Espresso Brew Guide
At least 3 weeks
Around 100 ppm
When brewing espresso in our shops, we have a rather simple approach. Having coffee rested for at least 3 weeks, clean water at a hardness of around 100 ppm, and a machine set to 95°C and 9 bar of pressure will help you to create balanced extractions of our omni-roasted coffees.
When roasted in this way, our coffees also have a very long shelf life. We often continue to experiment with coffees and discover more of their potential beyond 3 months from roast. We recommend a ratio of just over 2:1, our standard recipe uses 17g (0.6oz) of dry coffee to 38g (1.34oz) of espresso in the cup.
We’d like the extraction to take place in over 30 seconds and often up to around 35, but this can vary depending on many factors, including your grinder and the make up of your brewing water. Taste with a critical palate and make adjustments to your brewings.

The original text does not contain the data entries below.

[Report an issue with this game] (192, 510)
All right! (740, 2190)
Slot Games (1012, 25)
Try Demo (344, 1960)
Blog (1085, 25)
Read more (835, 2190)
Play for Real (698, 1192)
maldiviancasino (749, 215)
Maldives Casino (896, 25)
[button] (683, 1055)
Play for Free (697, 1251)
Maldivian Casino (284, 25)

Here we recommend resting your coffee for even longer, in our bars in Aarhus we try to use coffee that has been roasted more than 3 weeks ago for espresso. Espresso is also measured slightly differently, here we measure the ratio of dry coffee to the yield of espresso in the cup. For this we recommend placing a small set of scales under your cup as you brew, to measure the weight of espresso as it falls. When we brew our coffees, we recommend starting with a 1:2 ratio of dry coffee to espresso yield, and using the same rules as above to adjust grind size.